Databases were not invented to meet any known business need. A database is an IT construct for amalgamating data in a controlled and secure environment. But is this what business users want or need? When computer applications were first deployed in E&P, business needs were met directly by isolated applications with their own local data. Soon networks of interconnecting links developed to join these isolated systems. Half-link technology was one answer to point-to-point links. But such solutions are characterized by a lack of robustness and data leakage. Another strategy was to build a single central database. Unfortunately though, there is no one 'correct' model for E&P data, and different data models demonstrate better performance in different domain problems. The single centralized database has not been found to be a practical solution.

Integrated Systems

The last decade has been characterized by centralization and integration. In the utopian ideal, all software vendors would access the same physical database, oil companies could retire their legacy systems, and small players could build against the new model and provide best-of-breed applications. In practice, islands of integration have developed. The concept of a three-tier data architecture became the accepted data management system. The corporate layer contained the approved, secure, company version of data; the project layer contained multiple geographically-limited project databases, and the top or application layer contained copies of data in use by interpretive applications (see - Figure 1)

Figure 1

This architecture allows project databases to be focused and efficient while the corporate database provides a view across all projects. Data duplication, reconciliation and back population remain major concerns. Furthermore, the architecture may be fundamentally flawed. The system needs detail at both operational and application level, detail that is difficult to carry over the wide scope of corporate mid-layer. In practice, demand-population of the project databases directly often undermines such formal architectures.
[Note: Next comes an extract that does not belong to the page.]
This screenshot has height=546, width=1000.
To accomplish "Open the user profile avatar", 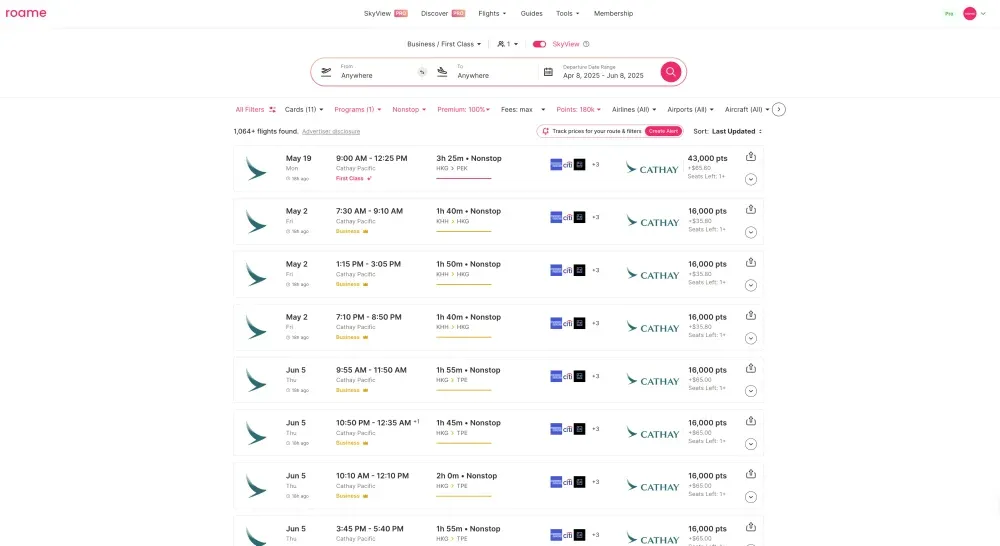I will (x=969, y=14).
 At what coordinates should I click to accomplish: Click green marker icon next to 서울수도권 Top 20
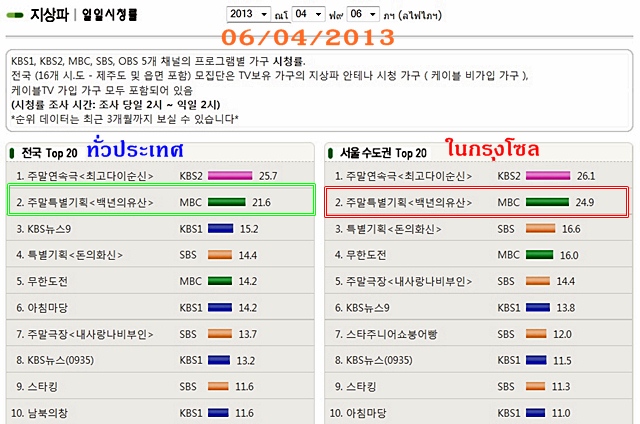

Epicentre: The Last Great Database?

Epicentre is the most recent effort in designing the single industry data model which would unite all software vendors (see figure 2). However, take-up of POSC has not met expectations. The issues native to the single data model architecture have kept the smaller developers away. And despite claims of POSC compliance by all the major vendors, the industry is no closer to interoperability.

Figure 2

Interoperability through Business Objects

Recently, POSC has changed direction. Rather that focus on identical physical implementations of Epicentre at the database level, the current Interoperability Workgroup provides the architecture to share data at the ‘business object’. These business objects are best visualized as domain subsets of Epicentre in application memory. POSC's major contribution has been the logical model that describes E&P data and the inter-relationships in the data - whether implemented in a physical data store or in memory. In principle, applications have no knowledge of where the data came from - they communicate at the object, not the data level. This architecture insulates the application from the database. Rather than multiple applications executing against a single database, a single application can reference multiple databases. No longer do the models need to be identical, or even similar. In practice, there will be little motivation for the larger vendors to absorb the cost of re-engineering their well-accepted applications to this new object standard. However, there may even be no need for the major application vendors to integrate. Service providers could provide the integration tools using the existing development kits to integrate data and application events to the new object model.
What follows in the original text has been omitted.